→ Item position entries:

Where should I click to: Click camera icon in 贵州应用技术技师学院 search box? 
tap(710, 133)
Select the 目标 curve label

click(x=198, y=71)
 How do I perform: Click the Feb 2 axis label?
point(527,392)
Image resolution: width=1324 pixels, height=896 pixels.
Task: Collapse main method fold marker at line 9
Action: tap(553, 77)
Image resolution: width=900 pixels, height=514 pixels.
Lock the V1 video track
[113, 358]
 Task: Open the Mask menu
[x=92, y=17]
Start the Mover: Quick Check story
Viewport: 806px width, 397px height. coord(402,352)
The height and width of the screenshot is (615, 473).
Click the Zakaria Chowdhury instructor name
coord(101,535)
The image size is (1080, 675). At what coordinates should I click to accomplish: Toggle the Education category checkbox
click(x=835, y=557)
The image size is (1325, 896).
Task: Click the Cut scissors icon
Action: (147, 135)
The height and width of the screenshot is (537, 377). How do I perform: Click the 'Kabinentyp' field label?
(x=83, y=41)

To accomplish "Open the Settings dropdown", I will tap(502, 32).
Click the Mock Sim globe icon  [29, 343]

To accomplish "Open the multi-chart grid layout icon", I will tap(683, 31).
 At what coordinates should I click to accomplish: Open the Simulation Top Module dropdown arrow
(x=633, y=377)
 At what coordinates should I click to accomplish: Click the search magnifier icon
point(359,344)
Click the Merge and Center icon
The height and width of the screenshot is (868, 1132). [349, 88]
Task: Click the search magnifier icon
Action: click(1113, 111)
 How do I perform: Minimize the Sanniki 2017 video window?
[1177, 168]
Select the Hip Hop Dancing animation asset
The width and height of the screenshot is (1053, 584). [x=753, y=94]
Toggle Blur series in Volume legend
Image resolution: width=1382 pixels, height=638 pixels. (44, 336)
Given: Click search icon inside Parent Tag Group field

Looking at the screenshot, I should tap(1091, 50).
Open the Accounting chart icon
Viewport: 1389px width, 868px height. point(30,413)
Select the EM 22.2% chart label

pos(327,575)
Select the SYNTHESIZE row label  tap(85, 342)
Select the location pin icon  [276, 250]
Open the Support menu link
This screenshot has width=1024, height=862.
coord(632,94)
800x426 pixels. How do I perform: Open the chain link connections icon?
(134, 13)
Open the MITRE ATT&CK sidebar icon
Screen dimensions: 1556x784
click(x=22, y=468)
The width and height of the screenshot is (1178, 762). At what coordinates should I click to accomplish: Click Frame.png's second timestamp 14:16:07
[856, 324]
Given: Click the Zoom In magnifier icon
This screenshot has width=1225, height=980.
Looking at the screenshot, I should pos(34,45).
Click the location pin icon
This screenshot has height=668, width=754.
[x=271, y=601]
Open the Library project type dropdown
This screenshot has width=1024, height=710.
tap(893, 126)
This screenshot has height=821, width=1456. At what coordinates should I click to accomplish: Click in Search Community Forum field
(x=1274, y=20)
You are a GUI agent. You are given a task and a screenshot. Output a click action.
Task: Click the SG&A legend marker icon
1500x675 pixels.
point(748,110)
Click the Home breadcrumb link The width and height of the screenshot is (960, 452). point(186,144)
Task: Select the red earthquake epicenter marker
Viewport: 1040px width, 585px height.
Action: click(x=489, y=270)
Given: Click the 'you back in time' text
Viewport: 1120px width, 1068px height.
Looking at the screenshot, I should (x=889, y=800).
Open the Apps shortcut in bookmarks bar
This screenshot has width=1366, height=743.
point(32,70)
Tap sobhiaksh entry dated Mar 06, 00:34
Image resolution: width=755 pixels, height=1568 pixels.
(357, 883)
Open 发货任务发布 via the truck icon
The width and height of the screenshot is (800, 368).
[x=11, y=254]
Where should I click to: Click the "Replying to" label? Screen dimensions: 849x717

→ Objective: Copy out every line of the data above without any changes.

→ Solution to this task:
Where should I click to: Click camera icon in 贵州应用技术技师学院 search box? 
tap(710, 133)
Select the 目标 curve label

click(x=198, y=71)
 How do I perform: Click the Feb 2 axis label?
point(527,392)
Image resolution: width=1324 pixels, height=896 pixels.
Task: Collapse main method fold marker at line 9
Action: tap(553, 77)
Image resolution: width=900 pixels, height=514 pixels.
Lock the V1 video track
[113, 358]
 Task: Open the Mask menu
[x=92, y=17]
Start the Mover: Quick Check story
Viewport: 806px width, 397px height. coord(402,352)
The height and width of the screenshot is (615, 473).
Click the Zakaria Chowdhury instructor name
coord(101,535)
The image size is (1080, 675). At what coordinates should I click to accomplish: Toggle the Education category checkbox
click(x=835, y=557)
The image size is (1325, 896).
Task: Click the Cut scissors icon
Action: (147, 135)
The height and width of the screenshot is (537, 377). How do I perform: Click the 'Kabinentyp' field label?
(x=83, y=41)

To accomplish "Open the Settings dropdown", I will tap(502, 32).
Click the Mock Sim globe icon  [29, 343]

To accomplish "Open the multi-chart grid layout icon", I will tap(683, 31).
 At what coordinates should I click to accomplish: Open the Simulation Top Module dropdown arrow
(x=633, y=377)
 At what coordinates should I click to accomplish: Click the search magnifier icon
point(359,344)
Click the Merge and Center icon
The height and width of the screenshot is (868, 1132). [349, 88]
Task: Click the search magnifier icon
Action: click(1113, 111)
 How do I perform: Minimize the Sanniki 2017 video window?
[1177, 168]
Select the Hip Hop Dancing animation asset
The width and height of the screenshot is (1053, 584). [x=753, y=94]
Toggle Blur series in Volume legend
Image resolution: width=1382 pixels, height=638 pixels. (44, 336)
Given: Click search icon inside Parent Tag Group field

Looking at the screenshot, I should tap(1091, 50).
Open the Accounting chart icon
Viewport: 1389px width, 868px height. point(30,413)
Select the EM 22.2% chart label

pos(327,575)
Select the SYNTHESIZE row label  tap(85, 342)
Select the location pin icon  [276, 250]
Open the Support menu link
This screenshot has width=1024, height=862.
coord(632,94)
800x426 pixels. How do I perform: Open the chain link connections icon?
(134, 13)
Open the MITRE ATT&CK sidebar icon
Screen dimensions: 1556x784
click(x=22, y=468)
The width and height of the screenshot is (1178, 762). At what coordinates should I click to accomplish: Click Frame.png's second timestamp 14:16:07
[856, 324]
Given: Click the Zoom In magnifier icon
This screenshot has width=1225, height=980.
Looking at the screenshot, I should pos(34,45).
Click the location pin icon
This screenshot has height=668, width=754.
[x=271, y=601]
Open the Library project type dropdown
This screenshot has width=1024, height=710.
tap(893, 126)
This screenshot has height=821, width=1456. At what coordinates should I click to accomplish: Click in Search Community Forum field
(x=1274, y=20)
You are a GUI agent. You are given a task and a screenshot. Output a click action.
Task: Click the SG&A legend marker icon
1500x675 pixels.
point(748,110)
Click the Home breadcrumb link The width and height of the screenshot is (960, 452). point(186,144)
Task: Select the red earthquake epicenter marker
Viewport: 1040px width, 585px height.
Action: click(x=489, y=270)
Given: Click the 'you back in time' text
Viewport: 1120px width, 1068px height.
Looking at the screenshot, I should (x=889, y=800).
Open the Apps shortcut in bookmarks bar
This screenshot has width=1366, height=743.
point(32,70)
Tap sobhiaksh entry dated Mar 06, 00:34
Image resolution: width=755 pixels, height=1568 pixels.
(357, 883)
Open 发货任务发布 via the truck icon
The width and height of the screenshot is (800, 368).
[x=11, y=254]
Where should I click to: Click the "Replying to" label? Screen dimensions: 849x717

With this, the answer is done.